Andrew Gelman likes us to "accept uncertainty and embrace variation" (link).
I was lucky to earn my Operations Research degree in a department filled with professors who have advanced our thinking about stochastics, learning from the likes of Erhan Cinlar, John Mulvey, Warren Powell, and Rob Vanderbei. In operations research, much of the early seminal work deals with "deterministic" problems in which the data are assumed to be fixed and available, but most real life problems involve data that are highly variable or missing. Replacing the distribution of values by their averages allows those deterministic solutions to be computed although it is widely known that such solutions are not optimal. In other words, we must embrace variation.
These thoughts came to mind as I started reading the Algorithms to Live By book by Christian and Griffiths. In the first 20 pages, they kept returning to the altar of deterministic, precise engineering solutions.
The book begins with the classic optimal stopping problem, in which one is faced with a sequential search problem at each step, one can either make the decision and stop searching, or delay the decision and keep searching. House buying is an example of such a problem.
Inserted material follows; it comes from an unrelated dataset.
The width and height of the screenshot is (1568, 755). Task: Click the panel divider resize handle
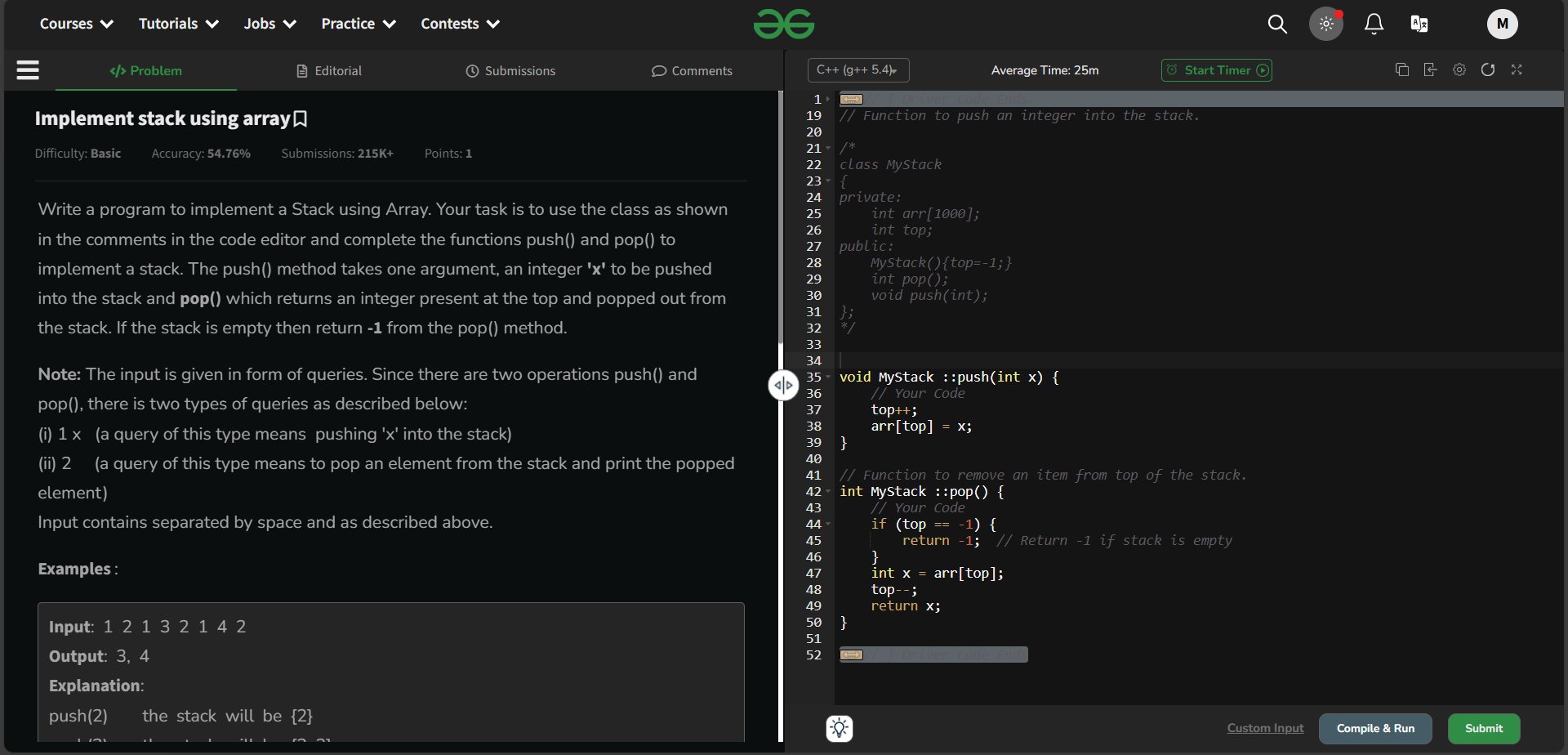pyautogui.click(x=783, y=386)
The authors pronounce that there is a provably optimal solution of spending first 37 percent of the house search period delaying the decision, after which one waits for the next house that is better than the previously seen.
They eventually do admit that this 37-percent solution is optimal only under a set of highly unrealistic assumptions, such as that one can never bid on a house one passed over before, and that the seller will always accept one's offer.
It's not the over-selling of the math that annoys me. Assumptions can be relaxed and complexity added to the base scenario. It's the constant harping on 37 percent. It's not 35 percent, it's not 39 percent. It is precisely 37 percent, and you better believe it!
No one should believe it because another huge assumption in these "provably optimal" solutions is that the data supplied to the problem are available, and precise. That's far from the truth! In a variant of the optimal stopping problem which the authors also describe, the decision-maker is supposed to have "full information" about the value of the house, that is to say, one knows the value of each house being viewed, expressed as the precise percentile in the distribution of all house values!
This leads to the hair-raising moment in which the authors declare on page 21, "if the cost of getting another offer is only a dollar, we’ll maximize our earnings by waiting for someone willing to offer us $499,552.79 and not a dime less." (By now, the problem setting has flipped to selling rather than buying a home.)
As formulated, the problem yields a "closed-form" formula, which spits out an answer to two decimal places. If one accepts uncertainty and embraces variation, one would not care about dimes.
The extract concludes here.